目の前の問題に頭を悩ませているのか、それとも別の問題か。
「シャナ、まさかとは思うけど。ツルギにアレンジしたチョコとかあげてないよね?」
数年前、手作りチョコに興味を示したシャナが、料理長やメイド長が止めても言う事を聞かず、アレンジした手作りチョコを作った事があった。

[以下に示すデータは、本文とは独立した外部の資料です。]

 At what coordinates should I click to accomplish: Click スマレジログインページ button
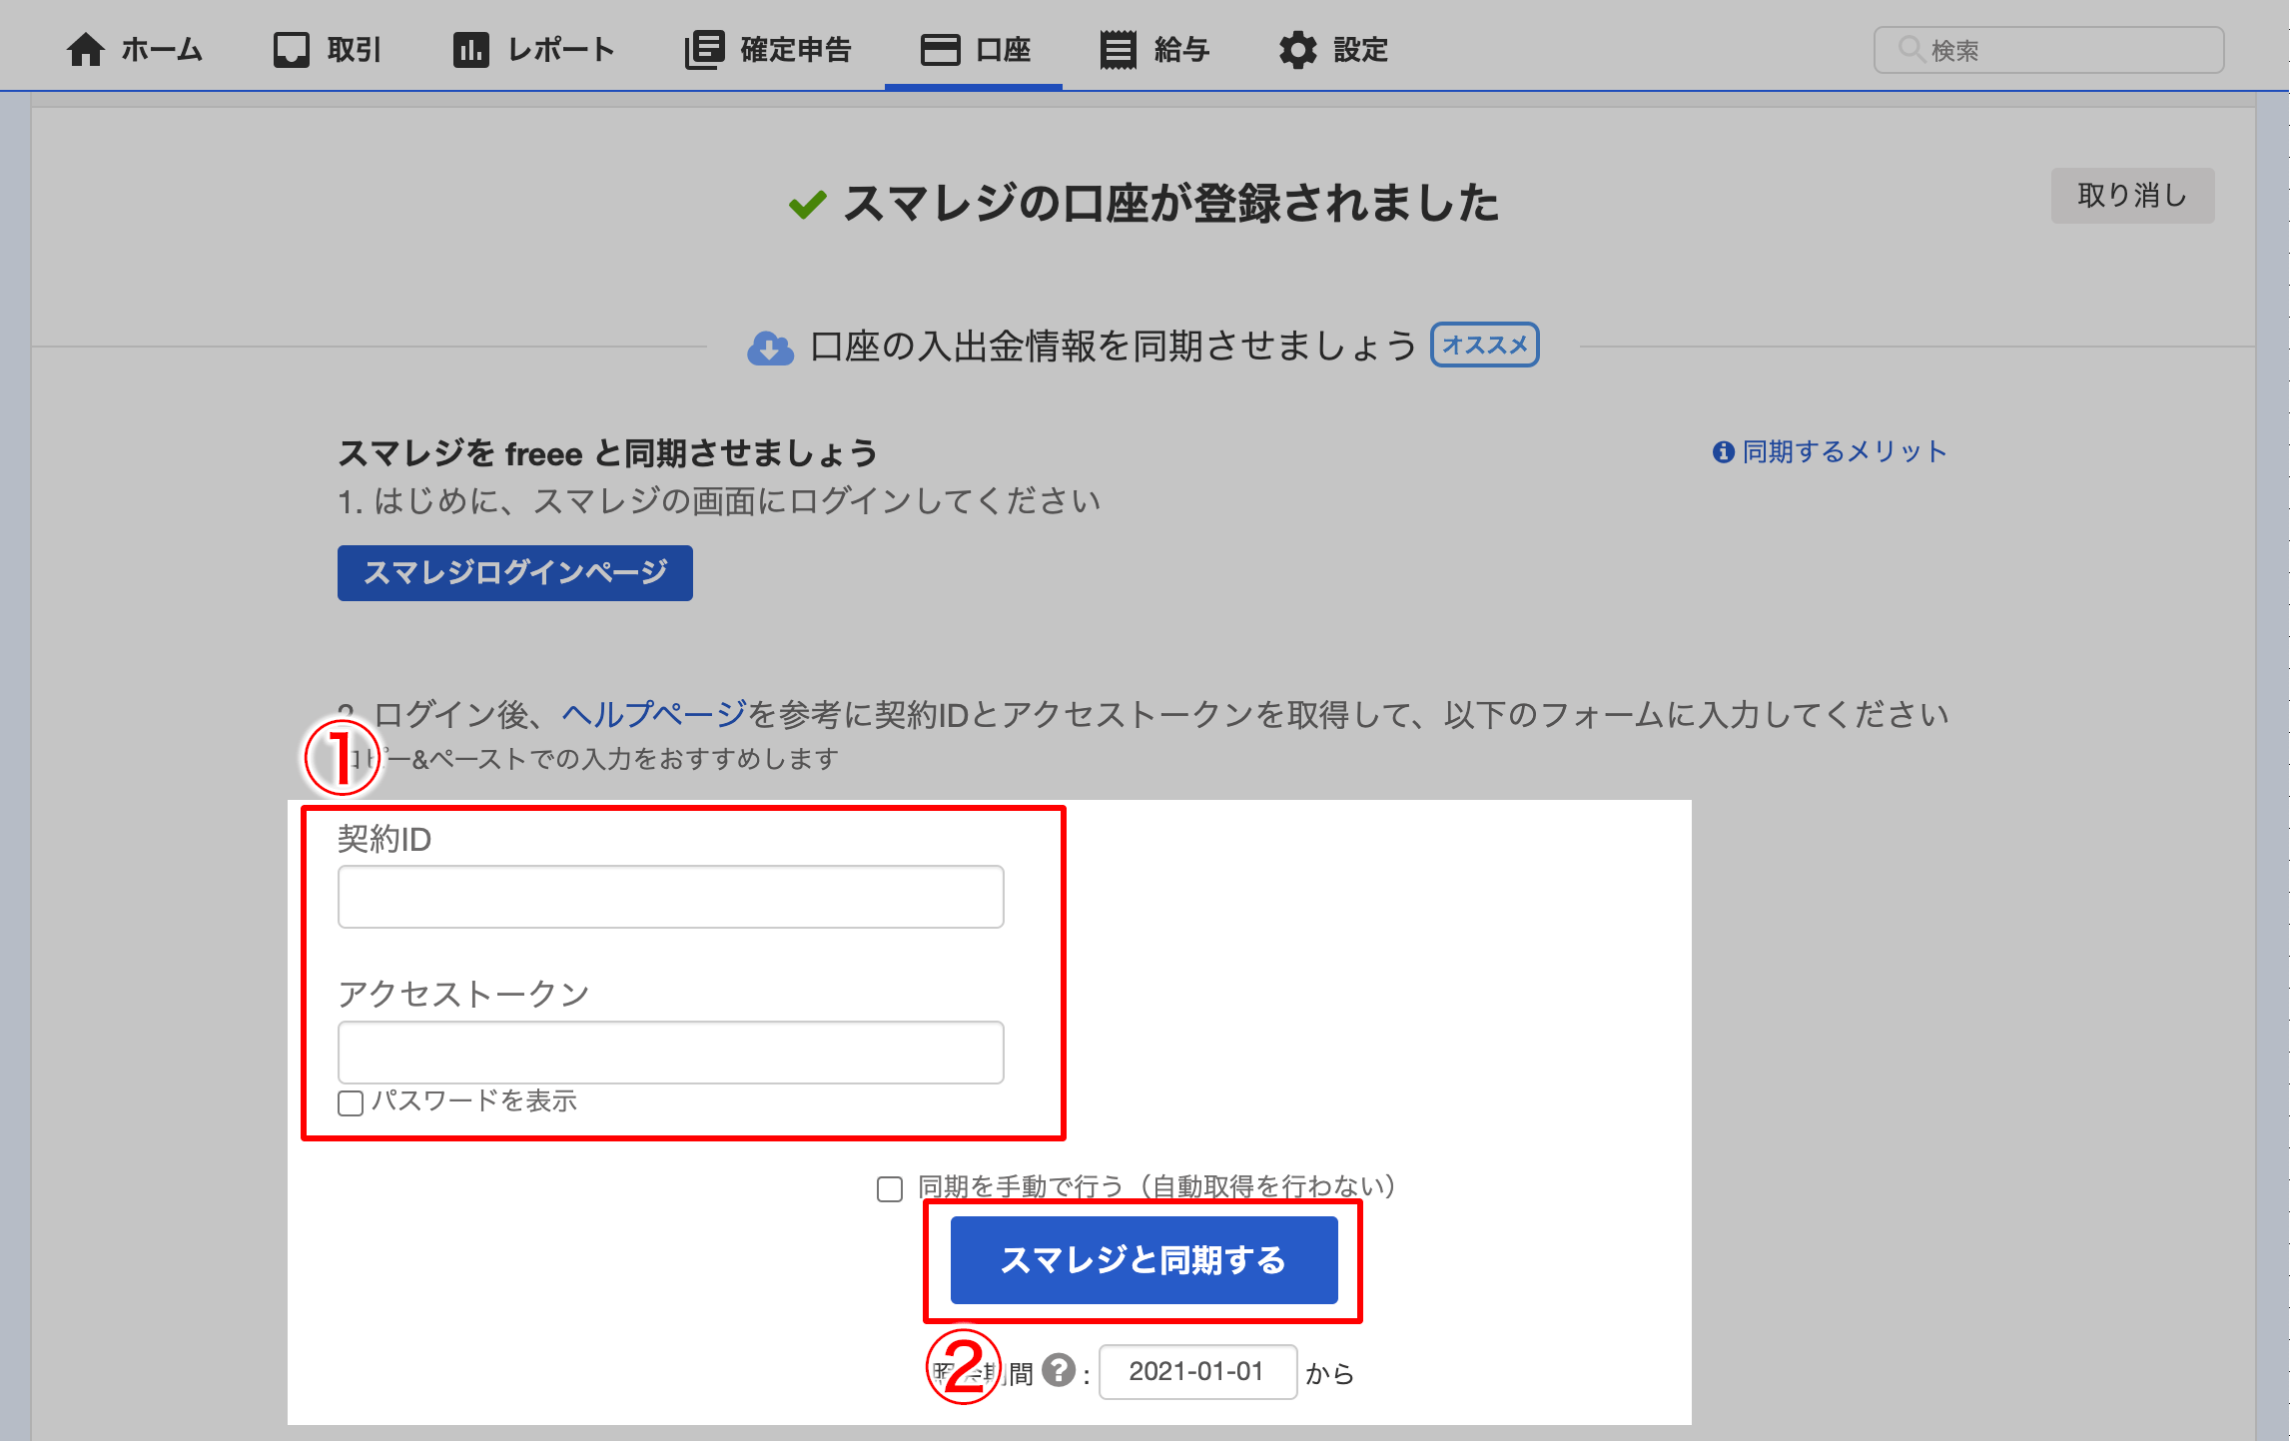514,572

そのまま作ったのだろうという先入観で、それを食べた僕と父様は少しの間悶絶する事になり、母様が怒って何を入れたかシャナに問いつめたところ
「香辛料だよ?」
と悪びれず言うものだから、姉は母様に頭を殴られていたっけ。
「作ってないし、あげてない。ツルギ君が甘いもの平気か分かんなかったし、あたしからなんて迷惑でしょ」
「そんな事ないと思うけどなぁ…」
次の日に会ったツルギは変わりないようだったけど、内心落ち込んでたらどうするんだこの姉は。
むしろ、一般的に言う両片思い状態なのでは?
と思ってしまうのも仕方ない事だと思う。
早く告白すればいいのに、ツルギ。
そう思ってしまうのも無理はない。
シャナから彼へのアプローチは、もうないだろう。
前のユエと同じだ。
相手が幸せになってくれれば、それで良いのだ。
ツルギの幸せが、自分の幸せだと。
自分は二の次で良い、というように微笑む姉は痛々しかった。
「それより、ここの問題どう解くの」
「…シャナの偉いところって、僕に問題解かせて答えを知ろうとしないとこだよね。解き方は教えてもらうけど、自力で解こうとするの」
僕がそう言うと、シャナはキョトンとしながら首を傾げる。
何を当たり前な、とその表情は物語っていた。
「楽な道ばかりを選んでると、途中で困難に当たった時自分では解決出来なくなる。それを避ける為に、将来の自分の為にも苦労はしておけ、ってお祖母様も言ってたじゃん」
「そうだね」
それを実行出来る人間って、多分一握りだと僕は考える。
大体は楽な方へと流されていくだろう。
敢えて、苦労する道を選ぶシャナはとても偉いし、尊敬出来る。
この人が、僕の姉で良かったと思った。
「シャナが良い女だって、ツルギも気付けばいいね」
「ははは、褒めても何も出ないぞぅ」
シャナが笑いながら、僕の腕を小突いてくる。
とりあえず、数学は春休みが終わるまでは手伝おうと思った。
◆◆◆
朝の9時。
寮の門辺りで、僕はぼーっとしていた。
今日は、ユエとの約束の日である。
昨日の鍛錬キツかったなぁ…。
まさか、春休みを利用してケーネ君を呼び寄せているとは思わなかった。
しかも、ドラゴンの姿で僕達と戦闘するなんて。
今回は対人ではなく、対ドラゴンでやってみましょう。
なんて母様は軽く言ったけど、本当に命の危険を感じる戦闘だった。
おばさんから転移無効の結界を張られるわ、徒歩での脱出は不可能と来て、ドラゴンと戦闘しろとくる。
最近色んな出来事があって、若干スパルタ気味なのだろうか。
その鍛錬の本来の意味は、どうやって生き残るか考える事だった。